Director-General of the Institute for Social Security and Services for State Workers
- In office 4 January 1993 – 1994
- Preceded by: Emilio Lozoya
- Succeeded by: Manuel Aguilera Gómez

Governor of San Luis Potosí
- In office 10 October 1991 – 9 October 1992
- Preceded by: Fausto Zapata
- Succeeded by: Teófilo Torres Corzo

Director-General of the Instituto del Fondo Nacional de la Vivienda para los Trabajadores
- In office 3 January 1991 – 10 October 1991
- Preceded by: Emilio Gamboa Patrón
- Succeeded by: José Juan de Olloqui y Labastida

Speaker of the Chamber of Deputies
- In office 1 November 1990 – 30 November 1990
- Preceded by: María Elena Chapa Hernández
- Succeeded by: Fernando Córdoba Lobo

Member of the Chamber of Deputies
- In office 1 September 1988 – December 1990
- Preceded by: Guillermo Pizzuto Zamanillo
- Succeeded by: Antonio Sánchez Morales
- Constituency: San Luis Potosí's 6th
- In office 1 September 1964 – 31 August 1967
- Preceded by: Guadalupe Rivera Marín
- Succeeded by: María Guadalupe Aguirre Soria
- Constituency: Federal District's 22nd

Senator
- In office 1 September 1982 – 31 August 1988
- Preceded by: Rafael Tristán López
- Succeeded by: Carlos Jonguitud Barrios
- Constituency: San Luis Potosí

Ambassador to Cuba
- In office 1980–1982

Ambassador to Chile
- In office 1972–1974

Personal details
- Born: 10 March 1928 San Luis Potosí
- Died: 15 October 2017 (aged 89) Mexico City
- Party: Institutional Revolutionary Party
- Occupation: politician
- Profession: engineer

= Gonzalo Martínez Corbalá =

Mexican politician

Gonzalo Martínez Corbalá (10 March 1928 – 15 October 2017) was a Mexican politician and diplomat.

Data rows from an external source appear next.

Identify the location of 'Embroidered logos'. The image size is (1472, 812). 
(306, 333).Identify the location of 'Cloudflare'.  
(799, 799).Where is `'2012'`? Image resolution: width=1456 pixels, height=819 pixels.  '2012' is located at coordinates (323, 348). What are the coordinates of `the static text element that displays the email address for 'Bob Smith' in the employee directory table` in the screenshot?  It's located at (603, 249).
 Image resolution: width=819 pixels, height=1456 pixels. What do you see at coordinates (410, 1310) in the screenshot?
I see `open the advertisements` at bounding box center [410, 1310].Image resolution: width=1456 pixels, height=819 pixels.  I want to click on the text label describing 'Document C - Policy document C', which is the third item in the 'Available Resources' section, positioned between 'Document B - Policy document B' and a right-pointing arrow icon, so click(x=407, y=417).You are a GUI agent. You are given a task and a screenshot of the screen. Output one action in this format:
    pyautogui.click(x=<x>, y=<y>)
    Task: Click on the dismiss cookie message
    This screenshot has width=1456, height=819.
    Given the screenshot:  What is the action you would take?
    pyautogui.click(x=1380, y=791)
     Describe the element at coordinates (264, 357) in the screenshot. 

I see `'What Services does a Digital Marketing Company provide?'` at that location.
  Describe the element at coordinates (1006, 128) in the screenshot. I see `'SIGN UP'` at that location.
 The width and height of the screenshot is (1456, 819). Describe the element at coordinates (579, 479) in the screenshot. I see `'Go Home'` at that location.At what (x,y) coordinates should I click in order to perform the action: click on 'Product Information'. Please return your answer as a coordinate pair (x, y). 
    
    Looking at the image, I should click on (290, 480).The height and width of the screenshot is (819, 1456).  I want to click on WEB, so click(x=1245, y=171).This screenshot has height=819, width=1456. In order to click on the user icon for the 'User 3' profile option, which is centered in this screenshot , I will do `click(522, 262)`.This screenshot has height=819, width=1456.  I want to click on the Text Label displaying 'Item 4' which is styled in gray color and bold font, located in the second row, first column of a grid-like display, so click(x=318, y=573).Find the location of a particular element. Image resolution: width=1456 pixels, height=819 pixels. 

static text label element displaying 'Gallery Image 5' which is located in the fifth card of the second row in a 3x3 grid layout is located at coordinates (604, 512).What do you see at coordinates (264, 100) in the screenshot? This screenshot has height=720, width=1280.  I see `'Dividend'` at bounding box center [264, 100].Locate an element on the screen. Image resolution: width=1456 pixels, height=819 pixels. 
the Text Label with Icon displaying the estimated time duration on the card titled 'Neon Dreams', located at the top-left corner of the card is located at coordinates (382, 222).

A member of the Institutional Revolutionary Party (PRI) who served for a time as president of the party's Mexico City chapter, Martínez Corbalá was first elected to the Chamber of Deputies in 1964 and served until 1967, representing the Federal District's 22nd congressional district. He was ambassador to Chile between 1972 and 1974 when he witnessed the 1973 Chilean coup d'état against Salvador Allende. Martínez Corbalá was appointed ambassador to Cuba, from 1980 to 1982. He sat in the Senate for two terms, between 1982 and 1988, when he returned to the Chamber of Deputies, representing San Luis Potosí's 6th district. Near the end of 1990, Martínez Corbalá was named the director-general of the Instituto del Fondo Nacional de la Vivienda para los Trabajadores, and took office as governor of San Luis Potosí in 1991. He stepped down in 1992, and later led the Institute for Social Security and Services for State Workers (ISSSTE) between 1993 and 1994. In 1992, the government of Chile awarded Martínez Corbalá the Grand Cross of the Order of Merit.

He was the president of the Chamber of Deputies in 1990.

Outside of politics, Martínez Corbalá was president of the Association of Engineers. He died at the age of 89 on 15 October 2017.